作品で出てきた地名やランドマーク(神戸市)
前作に比べると、舞台が東京とウィーンにも広がったので、神戸の描写は少なくなりました。
新神戸駅
東京も舞台となった本作品、新幹線の玄関口新神戸駅が数回描写されます。
どんより曇った空が、新神戸駅の背後の布引山に深い陰影を与えている。 イバラは、駅に続く歩行者通路を規則正しく歩いていた。地下鉄の改札から、新神戸駅の二階コンコースまで、四百四十二歩。新幹線の到着時刻の五分前きっかりに、改札出口に着くはずだった。
https://maps.app.goo.gl/r8QjhsRms9EgeQQC6
南京町
神戸の中華街が前作に引き続き登場。前作では南京町入り口で為頼と高島菜見子が出会う。
後半では、愛城飯店でイバラが三岸に紹介される。愛城飯店という店は存在しないので、長城飯店がモデルか?
https://maps.app.goo.gl/YbYeMgDEfLGU2cRU9
阪急六甲駅構内の喫茶店
フリーライター犬伏が菜見子にインタビューした場所。改札を出た左手、ブックファースト前のフレッズカフェ。
https://maps.app.goo.gl/eChq4Rfida5mrDYT6
JR西宮と阪急西宮北口
フリージャーナリスト犬伏の最寄駅です。実はJRの方が近いのに、見栄を張って阪急から歩く。神戸エリアのあるあるです。

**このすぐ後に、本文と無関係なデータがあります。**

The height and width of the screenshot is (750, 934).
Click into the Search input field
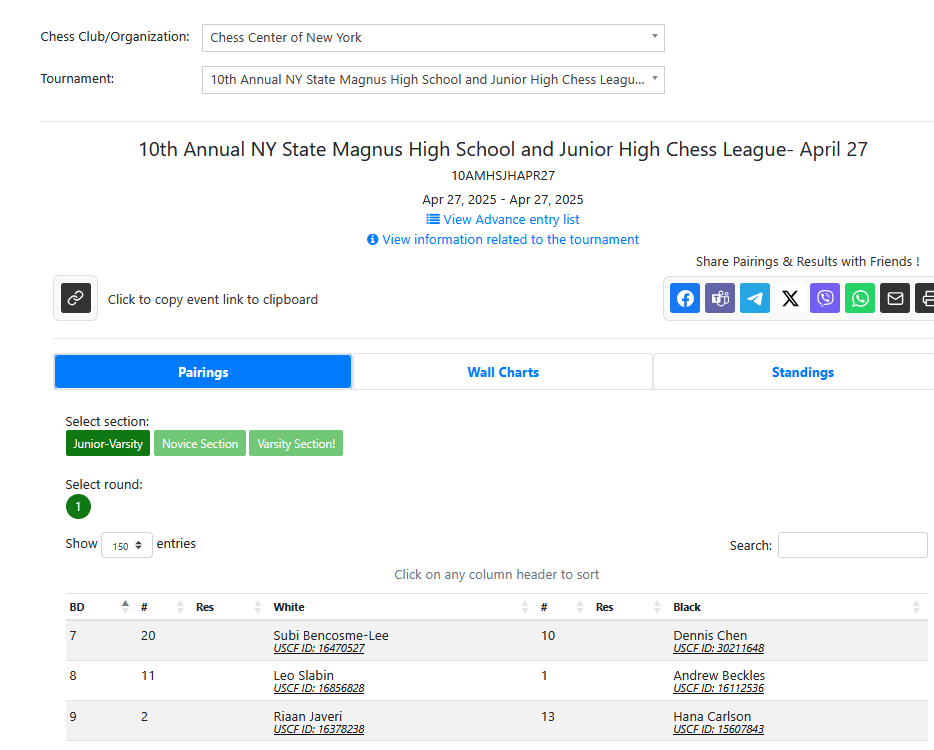852,545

犬伏のマンションは、兵庫県西宮市のJR西宮駅寄りにあったが、彼が向かったのは阪急西宮北口駅のほうだった。阪神間に住むスノッブの見栄で、自分は阪急沿線の住人だと思いたい。大阪と神戸をつなぐ鉄道は三本あり、阪神よりJR、JRより阪急と、住む沿線でステータスがちがう。虚栄心の強い犬伏は、距離の不便さよりステータスを重視していた。
不夜城の阪急西宮ガーデンズを右手に見て、津門川(つとがわ)沿いの道を南へ進む。JRの線路に近づくに従い、人通りは消え、街灯も減り、草むらや板塀の家などが目につく。
https://maps.app.goo.gl/YkaYFXK5Uox3wrEV8
感想
前作に引き続き刑法第39条の「心神喪失者の責任免除」が取り上げられています。「無痛」では刑事が刑法39条の葛藤を語る役回りでしたが、今回はフリーのジャーナリストが、その役を担いました。
今作ではそれに加えてパンデミックとWHOの関係性の陰謀論めいた話題もストーリーにはいり、大変盛りだくさんなストーリーになっています。ボリュームの割にはスピード感のある展開がつづくため、飽きることなく完読できました。
残酷な殺害シーンは大変恐怖を覚える描写でした。ただ前作の方が際立って異常なシチュエーションなシーンがあったため、軍配は前作「無痛」に上がります。もちろん本作の殺害シーンも十分怖かったです。もちろん斜め読みしました。
それ以上に恐怖を覚えたのは、新型カポジ肉腫が全身に転移していくシーンでした。脳に肉腫が転移して意識が朦朧としていく様の描写は一見の価値ありです。
医師である作者は一般の人よりも死に近いところにいて、数多くの死にゆく様を見届けたのでしょう。怖さの向こうに、作者の立ち位置を想像させる描写でした。
あと久坂部洋作品は、何作か読みたいですね。